ダウ平均、歴史的水準に到達
5日のニューヨーク株式市場では、ダウ工業株30種平均が終値で4万8977ドルとなり、最高値を更新した。前週末比で約600ドル上昇し、取引時間中には一時800ドル超の上げ幅を記録した。原油関連株への買いが指数を押し上げた。
原油高が資源株を下支え
ベネズエラを巡る情勢不安を背景に、エネルギー需給への警戒が強まり、石油関連銘柄に資金が流入した。米国企業が現地生産に関与する可能性が意識されたことも、関連株の材料となった。資源分野は相場全体の支え役となった。
翌日はディフェンシブ株が主役
6日の取引では、相場は朝方に下落した後、医薬品やヘルスケアなどのディフェンシブ株が買われて持ち直した。ユナイテッドヘルス・グループやメルクなどが上昇し、指数を下支えした。市場ではリスク分散の動きが見られた。
AI関連銘柄への継続的関心
ハイテク分野では、エヌビディアが買われ、相場を下支えした。

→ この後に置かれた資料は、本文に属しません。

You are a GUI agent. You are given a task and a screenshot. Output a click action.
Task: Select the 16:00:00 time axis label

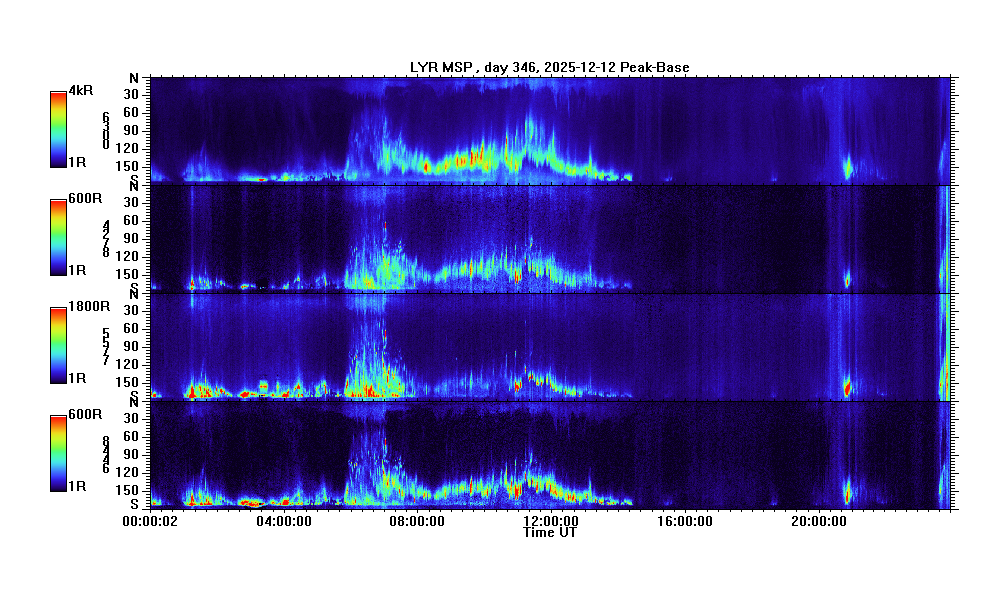684,521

AIプラットフォームの量産段階入りや、中国向け半導体需要の強さが評価材料となった。AI分野への期待感は、テクノロジー株全体の底堅さにつながっている。
市場は政策と技術動向を注視
株式市場では、資源政策と技術革新という異なる要因が同時に影響を与えている。短期的には銘柄間で物色の変化が続く展開となった。投資家は、米政権の外交・資源政策とAI分野の進展を慎重に見極めている。